__Tareas pendientes__:
1. Reproduce sin cambios las líneas del listado desde la que contiene "Task: Click the blue" hasta la que contiene "pyautogui.click(x=654, y=134)", ambas incluidas.
2. Prosigue el texto sobre la salida de España de Juan Carlos I a partir de su última oración.

__Fragmento del texto__:
++++
El autor defiende que, en un sistema como el español, es el Gobierno el que debe aclarar los pormenores de la salida de España de Juan Carlos I y explicar las razones que avalaron esa decisión.
Han sido conquistas en las que Don Juan Carlos desempeñó un papel relevante (en algún caso, decisivo); que merecen nuestro reconocimiento y que figurarán en los libros de historia. Y aunque posteriormente han aparecido informaciones sobre su persona que nos entristecen y preocupan, tanto por su contenido como el escaso respeto a la presunción de inocencia, estoy convencido de que no retiraríamos ninguno de los elogios y agradecimientos que en aquellos días le dedicamos los españoles como despedida. El liberalismo político, como filosofía, nos enseña que no debemos confundir en las personas lo bueno y lo justo.
++++
__Datos proporcionados__:
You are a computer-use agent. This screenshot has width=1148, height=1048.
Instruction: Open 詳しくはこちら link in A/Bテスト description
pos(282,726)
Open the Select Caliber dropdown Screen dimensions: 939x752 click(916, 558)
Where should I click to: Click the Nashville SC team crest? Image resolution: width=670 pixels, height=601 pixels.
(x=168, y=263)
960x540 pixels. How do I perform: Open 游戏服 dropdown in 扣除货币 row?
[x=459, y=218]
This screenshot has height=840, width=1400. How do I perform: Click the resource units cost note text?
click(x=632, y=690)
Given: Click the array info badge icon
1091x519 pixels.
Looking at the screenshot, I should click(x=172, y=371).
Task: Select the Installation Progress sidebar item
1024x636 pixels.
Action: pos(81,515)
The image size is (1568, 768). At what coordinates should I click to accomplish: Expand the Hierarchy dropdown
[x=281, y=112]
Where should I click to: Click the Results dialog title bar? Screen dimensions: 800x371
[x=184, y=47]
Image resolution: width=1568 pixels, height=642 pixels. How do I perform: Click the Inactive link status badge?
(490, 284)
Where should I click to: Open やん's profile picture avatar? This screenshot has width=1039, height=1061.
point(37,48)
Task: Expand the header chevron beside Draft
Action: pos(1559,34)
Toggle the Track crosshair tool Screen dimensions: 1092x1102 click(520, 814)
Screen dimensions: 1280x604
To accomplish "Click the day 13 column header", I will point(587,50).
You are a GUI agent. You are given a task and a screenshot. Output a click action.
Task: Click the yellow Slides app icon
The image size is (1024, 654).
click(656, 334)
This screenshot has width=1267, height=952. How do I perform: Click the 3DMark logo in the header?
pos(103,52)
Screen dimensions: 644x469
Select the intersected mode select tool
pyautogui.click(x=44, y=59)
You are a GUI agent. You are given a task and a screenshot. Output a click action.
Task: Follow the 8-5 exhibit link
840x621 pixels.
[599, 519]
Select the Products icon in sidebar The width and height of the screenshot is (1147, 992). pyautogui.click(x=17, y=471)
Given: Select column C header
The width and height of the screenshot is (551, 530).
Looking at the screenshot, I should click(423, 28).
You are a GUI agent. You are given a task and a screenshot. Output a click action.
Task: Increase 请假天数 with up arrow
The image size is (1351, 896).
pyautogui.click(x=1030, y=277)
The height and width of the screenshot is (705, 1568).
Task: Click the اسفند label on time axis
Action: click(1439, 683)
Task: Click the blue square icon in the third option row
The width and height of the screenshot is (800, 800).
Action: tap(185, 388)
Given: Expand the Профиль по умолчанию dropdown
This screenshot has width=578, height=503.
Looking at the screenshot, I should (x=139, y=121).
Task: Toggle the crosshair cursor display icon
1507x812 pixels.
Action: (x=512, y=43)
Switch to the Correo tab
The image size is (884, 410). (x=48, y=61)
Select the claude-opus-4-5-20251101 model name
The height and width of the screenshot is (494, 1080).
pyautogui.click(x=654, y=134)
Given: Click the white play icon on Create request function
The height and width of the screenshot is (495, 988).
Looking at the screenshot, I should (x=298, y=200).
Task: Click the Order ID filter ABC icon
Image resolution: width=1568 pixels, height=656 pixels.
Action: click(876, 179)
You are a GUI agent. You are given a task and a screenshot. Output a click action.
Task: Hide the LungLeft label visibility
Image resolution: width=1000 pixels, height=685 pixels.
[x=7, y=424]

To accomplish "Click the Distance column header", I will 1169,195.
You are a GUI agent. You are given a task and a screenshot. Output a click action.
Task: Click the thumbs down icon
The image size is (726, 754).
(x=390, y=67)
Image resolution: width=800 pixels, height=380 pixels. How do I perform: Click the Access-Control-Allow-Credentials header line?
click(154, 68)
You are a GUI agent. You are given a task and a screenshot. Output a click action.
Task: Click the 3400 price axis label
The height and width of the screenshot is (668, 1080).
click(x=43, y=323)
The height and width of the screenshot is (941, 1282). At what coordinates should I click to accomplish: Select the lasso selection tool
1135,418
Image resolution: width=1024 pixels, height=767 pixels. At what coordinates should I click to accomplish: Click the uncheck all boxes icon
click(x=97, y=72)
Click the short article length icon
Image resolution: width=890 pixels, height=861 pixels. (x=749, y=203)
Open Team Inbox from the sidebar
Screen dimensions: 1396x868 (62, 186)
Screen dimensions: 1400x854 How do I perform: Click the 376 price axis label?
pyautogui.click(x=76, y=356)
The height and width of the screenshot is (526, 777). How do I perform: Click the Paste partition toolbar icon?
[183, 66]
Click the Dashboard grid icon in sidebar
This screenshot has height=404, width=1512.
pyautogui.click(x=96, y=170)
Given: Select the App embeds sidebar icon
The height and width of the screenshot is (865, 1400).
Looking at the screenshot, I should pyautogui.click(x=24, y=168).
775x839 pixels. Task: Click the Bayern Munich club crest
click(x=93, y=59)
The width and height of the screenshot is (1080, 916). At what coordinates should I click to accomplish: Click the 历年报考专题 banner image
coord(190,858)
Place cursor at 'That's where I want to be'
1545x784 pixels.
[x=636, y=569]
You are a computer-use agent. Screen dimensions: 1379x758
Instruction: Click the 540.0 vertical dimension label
++++
__Respuestas esperadas__:
1.
Task: Click the blue square icon in the third option row
The width and height of the screenshot is (800, 800).
Action: tap(185, 388)
Given: Expand the Профиль по умолчанию dropdown
This screenshot has width=578, height=503.
Looking at the screenshot, I should (x=139, y=121).
Task: Toggle the crosshair cursor display icon
1507x812 pixels.
Action: (x=512, y=43)
Switch to the Correo tab
The image size is (884, 410). (x=48, y=61)
Select the claude-opus-4-5-20251101 model name
The height and width of the screenshot is (494, 1080).
pyautogui.click(x=654, y=134)

2.
Pero como demócratas –únicos republicanos con los que estamos obligados a dialogar– no sólo tendrán que aceptar las reglas de cambio de nuestro sistema (Título X sobre la Reforma Constitucional), sino también dar razones para tan radical mutación. Son ellos, quienes pretendan cambiar la forma del Estado, los que tienen que darnos razones para que podamos valorar sus propuestas, aceptarlas o rechazarlas. Las razones tienen que ser tan potentes y convincentes (de fondo, de forma y de oportunidad) como para que una amplia mayoría de los españoles aceptemos levantar de cuajo todo el entramado constitucional y hacerlo, además, en plena tormenta sanitaria y económica como la que nos acosa.
Pues bien, las informaciones referidas al patrimonio de Don Juan Carlos afectarán, si se confirman, a su persona, pero no son aquellas razones que pueden avalar el cambio de la forma política del Estado. Somos la Monarquía parlamentaria más joven de Europa y las experiencias y problemas habidos en las Casas Reales de las Monarquías (belga, holandesa, sueca o británica) o las protagonizadas por las Presidencias en las Repúblicas (recordemos a Nixon o pensemos en Trump, por ejemplo) nos enseñan que hay que distinguir claramente la institución respecto de las personas que las gestionan. A los reyes y presidentes de República les juzgamos por su biografía; a la Corona o a la Presidencia de la República las valoramos por su utilidad; en nuestro caso, como símbolo de la unidad y permanencia del Estado.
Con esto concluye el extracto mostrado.